Jonathan Bill, owner of a deep, velvety voice that is somehow perpetually set at low volume, plays Frank Abagnale Sr. Towering and lanky, Bill’s version of Frank Sr. instills dubious life lessons in his son. In “The Pin Stripes Are All That They See,” for example, Frank Sr. tells his son that people can be fooled by their interpretations of the clothing and uniforms worn by others.
A recurrent story given by Frank Sr. is about two mice that fell into a bucket of cream. One gave up and drowned. The other kept struggling until the cream turned into butter and the mouse was able to walk away.
When he begins his crime spree, Frank Jr. becomes a pilot through bluff, forgery and mimicry of the lingo of the insiders. He later uses the same tricks to pass himself off as a doctor and then a lawyer.
Frank’s real father urges him to continue his crime spree. Agent Hanratty, however, urges Frank Jr. to come clean. Hanratty becomes a second father to Frank Jr., who, in the end, is nothing more than a lost little boy who ran away from home.
When Frank Jr. (in his guise as a doctor) meets Brenda Strong (Claire Barton), he wants to come clean and begin a new life with the young nurse. Barton’s solo in the second act, “Fly, Fly Away,” is one of the high points of the show. Standing in the spotlight, Barton becomes the golden personification of music itself as she sings her heart out — professing her love for her betrothed, who has just confessed that he has been living a lie for as long as they’ve been together.
Linda Palacios is sultry as Paula Abagnale, the middle-aged beauty who was a young, French beauty singing in a tavern when she first met Frank Sr.

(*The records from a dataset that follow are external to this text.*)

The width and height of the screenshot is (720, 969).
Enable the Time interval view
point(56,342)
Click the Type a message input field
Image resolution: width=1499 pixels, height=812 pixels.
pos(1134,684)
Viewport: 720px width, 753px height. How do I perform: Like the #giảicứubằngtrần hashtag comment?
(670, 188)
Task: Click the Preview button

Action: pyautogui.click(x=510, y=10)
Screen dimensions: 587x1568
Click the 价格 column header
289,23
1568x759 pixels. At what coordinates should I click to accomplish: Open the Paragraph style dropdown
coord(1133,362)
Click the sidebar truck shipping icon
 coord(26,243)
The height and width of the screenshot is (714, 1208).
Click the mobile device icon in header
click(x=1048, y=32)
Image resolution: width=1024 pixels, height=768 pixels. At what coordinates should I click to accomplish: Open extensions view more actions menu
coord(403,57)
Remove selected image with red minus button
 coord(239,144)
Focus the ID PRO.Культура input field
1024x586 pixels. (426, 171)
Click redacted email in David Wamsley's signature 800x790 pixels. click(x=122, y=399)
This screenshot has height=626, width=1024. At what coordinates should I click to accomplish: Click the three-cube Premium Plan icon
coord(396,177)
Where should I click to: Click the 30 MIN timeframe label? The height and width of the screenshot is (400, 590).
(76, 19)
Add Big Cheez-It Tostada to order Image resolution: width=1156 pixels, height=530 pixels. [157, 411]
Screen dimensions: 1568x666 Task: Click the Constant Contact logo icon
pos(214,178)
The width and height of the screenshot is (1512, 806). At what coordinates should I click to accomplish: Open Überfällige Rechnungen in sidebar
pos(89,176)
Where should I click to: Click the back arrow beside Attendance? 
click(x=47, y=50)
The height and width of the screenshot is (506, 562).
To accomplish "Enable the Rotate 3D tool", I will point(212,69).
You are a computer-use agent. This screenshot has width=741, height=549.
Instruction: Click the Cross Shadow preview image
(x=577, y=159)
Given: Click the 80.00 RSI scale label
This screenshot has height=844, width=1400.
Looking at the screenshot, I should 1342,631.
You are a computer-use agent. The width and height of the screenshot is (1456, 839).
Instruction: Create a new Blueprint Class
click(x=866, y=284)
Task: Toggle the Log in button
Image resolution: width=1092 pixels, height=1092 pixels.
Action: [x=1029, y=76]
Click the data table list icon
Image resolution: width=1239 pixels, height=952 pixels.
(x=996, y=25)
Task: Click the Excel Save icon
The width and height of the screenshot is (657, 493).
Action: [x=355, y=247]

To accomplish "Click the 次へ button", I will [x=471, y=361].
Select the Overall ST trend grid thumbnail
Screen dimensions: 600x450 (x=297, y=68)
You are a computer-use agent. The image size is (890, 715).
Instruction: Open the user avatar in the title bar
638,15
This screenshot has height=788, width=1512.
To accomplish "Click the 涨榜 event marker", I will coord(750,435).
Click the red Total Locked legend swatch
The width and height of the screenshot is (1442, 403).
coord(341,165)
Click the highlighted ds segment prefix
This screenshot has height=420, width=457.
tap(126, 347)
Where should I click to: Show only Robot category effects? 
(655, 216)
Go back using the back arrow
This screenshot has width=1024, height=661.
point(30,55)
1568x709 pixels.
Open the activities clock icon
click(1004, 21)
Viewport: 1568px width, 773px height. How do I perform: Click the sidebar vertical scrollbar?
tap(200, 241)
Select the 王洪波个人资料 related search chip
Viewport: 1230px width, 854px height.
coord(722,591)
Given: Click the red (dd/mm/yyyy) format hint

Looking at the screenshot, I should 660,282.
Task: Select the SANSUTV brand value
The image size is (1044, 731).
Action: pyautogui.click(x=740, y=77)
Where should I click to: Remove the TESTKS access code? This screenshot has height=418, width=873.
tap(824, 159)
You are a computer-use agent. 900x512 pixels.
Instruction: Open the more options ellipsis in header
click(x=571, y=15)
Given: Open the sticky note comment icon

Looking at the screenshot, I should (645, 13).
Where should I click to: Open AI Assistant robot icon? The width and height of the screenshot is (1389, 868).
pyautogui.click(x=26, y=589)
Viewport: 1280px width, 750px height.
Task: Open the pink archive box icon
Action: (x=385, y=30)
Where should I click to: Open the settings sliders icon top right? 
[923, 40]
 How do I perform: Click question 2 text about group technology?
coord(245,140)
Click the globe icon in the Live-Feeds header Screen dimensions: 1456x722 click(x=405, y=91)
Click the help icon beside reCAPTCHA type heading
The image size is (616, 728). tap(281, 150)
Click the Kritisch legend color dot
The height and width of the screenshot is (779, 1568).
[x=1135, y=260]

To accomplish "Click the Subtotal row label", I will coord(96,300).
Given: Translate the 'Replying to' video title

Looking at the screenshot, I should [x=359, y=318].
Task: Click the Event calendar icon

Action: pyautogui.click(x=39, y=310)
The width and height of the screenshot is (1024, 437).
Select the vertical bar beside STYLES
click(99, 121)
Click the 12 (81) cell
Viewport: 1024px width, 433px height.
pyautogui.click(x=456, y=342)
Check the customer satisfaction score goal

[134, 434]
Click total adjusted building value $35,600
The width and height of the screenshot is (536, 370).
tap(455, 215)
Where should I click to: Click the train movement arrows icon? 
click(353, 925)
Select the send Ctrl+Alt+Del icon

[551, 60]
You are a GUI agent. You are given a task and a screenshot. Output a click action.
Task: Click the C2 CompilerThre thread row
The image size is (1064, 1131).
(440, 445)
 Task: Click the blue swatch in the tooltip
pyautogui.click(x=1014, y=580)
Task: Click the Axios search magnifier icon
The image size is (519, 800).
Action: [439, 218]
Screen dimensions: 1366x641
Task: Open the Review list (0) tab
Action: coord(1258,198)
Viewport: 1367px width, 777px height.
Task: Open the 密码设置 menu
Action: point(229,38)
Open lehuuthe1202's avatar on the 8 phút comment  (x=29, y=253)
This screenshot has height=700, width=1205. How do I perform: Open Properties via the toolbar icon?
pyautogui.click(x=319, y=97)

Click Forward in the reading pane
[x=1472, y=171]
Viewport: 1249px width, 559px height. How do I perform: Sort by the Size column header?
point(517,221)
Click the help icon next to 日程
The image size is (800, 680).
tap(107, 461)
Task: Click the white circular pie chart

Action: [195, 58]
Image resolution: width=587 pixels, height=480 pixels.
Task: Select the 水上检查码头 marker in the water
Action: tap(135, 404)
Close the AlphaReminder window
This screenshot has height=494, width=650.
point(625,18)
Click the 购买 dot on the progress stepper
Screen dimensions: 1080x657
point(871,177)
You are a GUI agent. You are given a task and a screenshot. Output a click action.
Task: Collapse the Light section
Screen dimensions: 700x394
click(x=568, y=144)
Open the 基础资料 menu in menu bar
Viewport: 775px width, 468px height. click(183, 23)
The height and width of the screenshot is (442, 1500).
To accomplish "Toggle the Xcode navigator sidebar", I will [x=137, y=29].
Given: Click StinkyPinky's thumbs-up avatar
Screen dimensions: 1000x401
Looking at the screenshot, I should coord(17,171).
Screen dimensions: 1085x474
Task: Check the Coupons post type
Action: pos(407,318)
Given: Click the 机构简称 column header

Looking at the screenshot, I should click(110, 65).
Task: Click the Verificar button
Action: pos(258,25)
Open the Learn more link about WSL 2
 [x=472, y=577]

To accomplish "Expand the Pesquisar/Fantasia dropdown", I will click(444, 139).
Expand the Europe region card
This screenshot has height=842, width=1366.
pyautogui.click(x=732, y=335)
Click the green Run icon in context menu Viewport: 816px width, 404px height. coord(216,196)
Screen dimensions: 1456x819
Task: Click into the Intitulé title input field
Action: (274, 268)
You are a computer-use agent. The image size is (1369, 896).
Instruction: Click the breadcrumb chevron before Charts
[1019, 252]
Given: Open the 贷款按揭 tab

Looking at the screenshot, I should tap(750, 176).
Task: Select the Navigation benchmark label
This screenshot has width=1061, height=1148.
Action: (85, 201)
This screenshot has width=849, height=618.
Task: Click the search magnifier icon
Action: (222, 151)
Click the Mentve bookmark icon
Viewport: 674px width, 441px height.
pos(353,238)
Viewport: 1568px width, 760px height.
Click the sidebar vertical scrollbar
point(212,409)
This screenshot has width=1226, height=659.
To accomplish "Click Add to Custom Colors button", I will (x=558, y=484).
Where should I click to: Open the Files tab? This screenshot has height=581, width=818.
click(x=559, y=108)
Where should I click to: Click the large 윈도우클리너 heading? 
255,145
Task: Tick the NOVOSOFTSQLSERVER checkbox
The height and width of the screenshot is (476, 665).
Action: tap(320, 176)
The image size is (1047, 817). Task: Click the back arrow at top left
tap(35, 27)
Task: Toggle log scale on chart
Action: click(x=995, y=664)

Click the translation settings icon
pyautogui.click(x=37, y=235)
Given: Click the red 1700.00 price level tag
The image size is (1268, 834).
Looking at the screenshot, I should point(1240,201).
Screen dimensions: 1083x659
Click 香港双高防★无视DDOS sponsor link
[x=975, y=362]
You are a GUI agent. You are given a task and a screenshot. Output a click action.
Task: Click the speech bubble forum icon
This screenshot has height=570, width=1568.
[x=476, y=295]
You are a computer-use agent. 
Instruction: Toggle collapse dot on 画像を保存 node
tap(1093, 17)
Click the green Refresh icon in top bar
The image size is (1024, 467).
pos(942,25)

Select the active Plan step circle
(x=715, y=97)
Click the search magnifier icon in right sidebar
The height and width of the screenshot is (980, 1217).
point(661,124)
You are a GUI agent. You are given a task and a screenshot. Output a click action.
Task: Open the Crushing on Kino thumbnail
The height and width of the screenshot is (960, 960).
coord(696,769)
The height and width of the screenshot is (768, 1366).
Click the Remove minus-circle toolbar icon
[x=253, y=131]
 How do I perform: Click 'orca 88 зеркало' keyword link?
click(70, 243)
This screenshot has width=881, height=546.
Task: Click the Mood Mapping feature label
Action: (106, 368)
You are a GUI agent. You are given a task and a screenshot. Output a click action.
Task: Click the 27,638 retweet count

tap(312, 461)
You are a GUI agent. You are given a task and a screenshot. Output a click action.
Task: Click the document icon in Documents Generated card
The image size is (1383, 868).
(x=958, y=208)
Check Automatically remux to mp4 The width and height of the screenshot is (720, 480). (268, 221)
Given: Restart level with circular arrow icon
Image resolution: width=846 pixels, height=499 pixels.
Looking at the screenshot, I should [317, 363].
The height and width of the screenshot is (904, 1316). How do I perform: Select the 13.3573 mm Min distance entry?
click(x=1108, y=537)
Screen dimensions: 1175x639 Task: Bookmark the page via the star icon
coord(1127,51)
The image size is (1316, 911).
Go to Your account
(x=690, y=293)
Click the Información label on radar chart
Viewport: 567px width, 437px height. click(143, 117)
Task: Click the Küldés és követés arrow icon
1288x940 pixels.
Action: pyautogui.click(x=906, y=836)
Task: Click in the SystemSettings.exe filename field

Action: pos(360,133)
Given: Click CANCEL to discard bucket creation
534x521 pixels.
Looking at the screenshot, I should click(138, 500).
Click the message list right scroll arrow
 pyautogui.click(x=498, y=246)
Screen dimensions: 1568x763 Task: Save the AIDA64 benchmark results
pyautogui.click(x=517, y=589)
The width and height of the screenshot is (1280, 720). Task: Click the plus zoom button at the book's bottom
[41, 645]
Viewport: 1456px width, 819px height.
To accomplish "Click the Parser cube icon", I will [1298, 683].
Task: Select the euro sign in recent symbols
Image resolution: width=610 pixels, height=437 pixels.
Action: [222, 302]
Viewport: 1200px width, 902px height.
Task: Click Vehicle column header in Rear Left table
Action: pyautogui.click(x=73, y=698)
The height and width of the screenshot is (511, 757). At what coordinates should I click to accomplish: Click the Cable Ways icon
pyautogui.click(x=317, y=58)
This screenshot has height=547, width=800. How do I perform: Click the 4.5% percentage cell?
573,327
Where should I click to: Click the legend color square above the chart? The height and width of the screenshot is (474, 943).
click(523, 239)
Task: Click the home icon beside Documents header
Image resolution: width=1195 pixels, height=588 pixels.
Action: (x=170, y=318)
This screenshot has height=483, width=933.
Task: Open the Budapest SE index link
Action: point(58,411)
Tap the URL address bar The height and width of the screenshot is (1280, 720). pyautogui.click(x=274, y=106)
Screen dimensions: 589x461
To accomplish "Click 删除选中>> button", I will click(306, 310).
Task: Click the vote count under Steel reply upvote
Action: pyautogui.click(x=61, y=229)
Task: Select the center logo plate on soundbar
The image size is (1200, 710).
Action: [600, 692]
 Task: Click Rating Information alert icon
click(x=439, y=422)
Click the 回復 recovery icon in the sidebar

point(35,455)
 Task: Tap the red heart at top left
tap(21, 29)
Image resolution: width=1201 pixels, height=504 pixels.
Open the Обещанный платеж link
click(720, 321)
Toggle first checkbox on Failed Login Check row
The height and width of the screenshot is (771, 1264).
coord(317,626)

Michelle Greenwood Bettinger plays Brenda’s mother, Carol Strong, an over-the-top southern belle. Brenda’s father, Roger Strong, is played by Peter Knickerbocker.
A sizable cast of ensemble performers are on hand to enliven the show with their vibrant visages. They are Heather Arneson, Deshanna Brown, Cassandra DeChant, Emma DeLoye, James Fesalbon, Nick Fitzgerald, Zach Forbes, Jared Hernandez, Lindsay Hovey, Kathy Kluska and Sarah Lynn Mangan. DeLoye’s strong, velvety voice gives extra heft to the ensemble. Brown is also noteworthy for her sparkling presence, her suave and creamy voice and her flawless dancing. DeChant is also an eye-catching dancer. Kluska, meanwhile, provides some of the show’s comic relief.
“Catch Me If You Can” captures some genuine pathos in its portrayal of the lost little boy who goes on a white-collar crime spree in an effort to reunite his family. In the end, he is forced to see that his father is just a bankrupt alcoholic, perpetually putting a spin on his business failures and his financial shenanigans. In the end, he is as much a con man as his son, though far less successful.
Overall, TMP’s “Catch Me” is a scintillating spectacle surrounding an intriguing story. Moments of comedy and moments of beauty punctuate a story that will keep you in your seat until it is time for the standing ovation at the end.